Trying to work out even vaguely how many books he’s written is incredibly difficult, as there have been umpteen mini-series, relaunches, repackaged versions under different titles and so on. A cursory count brings just the Fear Street and Goosebumps books to about 350, so once you add in all the rest – the joke books, the sci-fi series, the Point Horror novels, the choose-your-own-adventure books and short story collections – it’s probably somewhere around 500. If you read an R.L. Stine book every week, it would take you 10 years to get through them, by which point he’d probably have conjured up another few hundred, the maniac.
It worked out pretty well for R.L., though, as he is believed to have sold somewhere in the region of 400 million books. 400 million books. That’s more than Stephen King, slightly less than J.K. Rowling, and over three times as many as C.S. Lewis. Staggering numbers.
It’s impossible for anything to be that huge and not cast an enormous cultural shadow. There’s a pretty strong argument to be made that horror as we know it today would be markedly different without R.L. Stine’s work.
Horror movies were at a weird point in the early 1990s – the heyday of the slasher had come and gone, the moral panic of the ‘video nasties’ era was fading, and most of the stuff coming out was either part six in increasingly phoned-in franchises or laughable low-budget schlock. Then along came R.L. Stine and Fear Street – stories, for the most part, about high school kids in incredibly gnarly circumstances involving murderers and/or monsters, making funny remarks before being killed. Millions of teen slasher books flying off shelves surely helped the teen slasher movie revival – Scream, I Know What You Did Last Summer, Urban Legend and the rest of the ‘attractive young people being butchered while remarking on how like a horror movie this all is’ sub-genre must owe R.L. a buck or two. Think in turn of the influence that run of movies had on what came after it, not just in terms of other horror movies but music, video games, comics, TV – these things all have knock-on effects, and a world without Fear Street would be missing a lot of hella cool stuff.
Again, it’s not Shakespeare. There’s a four-book series called The Babysitter, for instance, in which part one is a thriller but by part four there’s a load of ghosts having a big fight in a kitchen. It’s very silly, like if there was a Die Hard movie where suddenly John McClane could read minds. Occasionally there’s a book that reads like R.L. had a fun idea at breakfast and knew he had a busy afternoon so just got the whole thing done by lunch. 500 books, though – they can’t all be gold.

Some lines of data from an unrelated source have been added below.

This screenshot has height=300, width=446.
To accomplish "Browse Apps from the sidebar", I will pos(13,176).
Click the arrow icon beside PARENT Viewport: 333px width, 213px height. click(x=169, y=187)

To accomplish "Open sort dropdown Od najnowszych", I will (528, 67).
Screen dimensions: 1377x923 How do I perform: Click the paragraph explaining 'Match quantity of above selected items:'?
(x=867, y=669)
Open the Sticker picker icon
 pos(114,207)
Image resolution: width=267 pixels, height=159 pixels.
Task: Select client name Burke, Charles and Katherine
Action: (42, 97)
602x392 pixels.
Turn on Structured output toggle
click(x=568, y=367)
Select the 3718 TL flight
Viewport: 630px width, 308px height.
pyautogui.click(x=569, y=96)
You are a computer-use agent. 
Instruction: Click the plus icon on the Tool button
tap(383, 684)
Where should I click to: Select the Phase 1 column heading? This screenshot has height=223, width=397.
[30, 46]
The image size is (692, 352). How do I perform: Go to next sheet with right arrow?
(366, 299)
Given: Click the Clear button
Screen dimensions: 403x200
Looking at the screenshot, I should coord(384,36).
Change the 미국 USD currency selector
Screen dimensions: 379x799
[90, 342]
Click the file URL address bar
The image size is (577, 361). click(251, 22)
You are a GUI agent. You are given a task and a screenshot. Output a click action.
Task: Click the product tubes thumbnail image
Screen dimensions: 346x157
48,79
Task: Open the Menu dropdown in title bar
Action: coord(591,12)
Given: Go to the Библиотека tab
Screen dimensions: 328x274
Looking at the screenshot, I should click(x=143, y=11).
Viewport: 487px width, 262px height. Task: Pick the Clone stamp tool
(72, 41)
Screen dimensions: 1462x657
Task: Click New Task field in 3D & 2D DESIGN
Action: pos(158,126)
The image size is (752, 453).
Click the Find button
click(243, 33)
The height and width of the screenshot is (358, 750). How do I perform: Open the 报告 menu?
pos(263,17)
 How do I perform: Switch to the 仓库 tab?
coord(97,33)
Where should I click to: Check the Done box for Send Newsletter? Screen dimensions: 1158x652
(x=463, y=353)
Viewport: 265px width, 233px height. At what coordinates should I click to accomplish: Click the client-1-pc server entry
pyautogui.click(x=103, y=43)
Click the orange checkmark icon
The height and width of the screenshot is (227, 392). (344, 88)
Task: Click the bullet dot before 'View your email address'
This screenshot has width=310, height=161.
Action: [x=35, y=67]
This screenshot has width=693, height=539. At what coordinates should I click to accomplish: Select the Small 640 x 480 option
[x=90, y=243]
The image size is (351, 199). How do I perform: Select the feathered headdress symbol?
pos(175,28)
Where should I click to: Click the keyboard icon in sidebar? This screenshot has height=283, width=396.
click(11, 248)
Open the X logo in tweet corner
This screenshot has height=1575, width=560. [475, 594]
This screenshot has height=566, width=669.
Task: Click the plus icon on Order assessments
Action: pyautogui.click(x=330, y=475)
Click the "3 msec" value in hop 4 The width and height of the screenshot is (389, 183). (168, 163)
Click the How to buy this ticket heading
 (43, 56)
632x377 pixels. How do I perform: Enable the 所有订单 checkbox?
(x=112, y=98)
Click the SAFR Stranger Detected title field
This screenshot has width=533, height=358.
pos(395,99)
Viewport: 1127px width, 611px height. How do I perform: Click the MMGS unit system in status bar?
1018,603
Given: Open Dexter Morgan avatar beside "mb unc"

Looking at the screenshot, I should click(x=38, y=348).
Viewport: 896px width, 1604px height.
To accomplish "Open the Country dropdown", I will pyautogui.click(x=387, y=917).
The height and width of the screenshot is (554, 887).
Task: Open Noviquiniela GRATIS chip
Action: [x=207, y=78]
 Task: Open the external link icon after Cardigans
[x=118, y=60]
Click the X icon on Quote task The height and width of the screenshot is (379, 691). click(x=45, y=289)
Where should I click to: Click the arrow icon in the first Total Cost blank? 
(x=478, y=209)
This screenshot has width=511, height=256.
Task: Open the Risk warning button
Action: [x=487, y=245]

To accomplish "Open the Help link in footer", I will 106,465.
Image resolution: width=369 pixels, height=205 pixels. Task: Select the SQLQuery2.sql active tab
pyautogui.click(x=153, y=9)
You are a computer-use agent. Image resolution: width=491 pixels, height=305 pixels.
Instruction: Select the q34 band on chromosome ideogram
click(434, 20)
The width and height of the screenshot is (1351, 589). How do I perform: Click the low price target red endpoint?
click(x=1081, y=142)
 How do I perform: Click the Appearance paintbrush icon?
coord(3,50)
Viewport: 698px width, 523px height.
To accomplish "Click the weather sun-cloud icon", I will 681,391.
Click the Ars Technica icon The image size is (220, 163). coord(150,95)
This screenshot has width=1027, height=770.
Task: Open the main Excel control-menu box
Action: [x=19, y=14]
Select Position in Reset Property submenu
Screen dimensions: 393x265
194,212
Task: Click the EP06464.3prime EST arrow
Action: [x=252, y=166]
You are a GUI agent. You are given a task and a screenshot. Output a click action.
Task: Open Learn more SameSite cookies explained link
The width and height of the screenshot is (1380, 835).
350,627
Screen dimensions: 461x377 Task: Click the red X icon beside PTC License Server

If you’ve read any of R.L. Stine’s books – and if you are literate and aged between about 25 and 45, you probably have – you’ll know what to expect from Netflix’s Fear Street trilogy. Jumps, jokes, a lingering sense of dread and a much smaller cast by the end of the movie than at the beginning. Great stuff! And, if you’re a newcomer and you like the movies, good news: you have a decade of material ahead of you. Get some rubber sheets off Amazon, and try to sleep tight!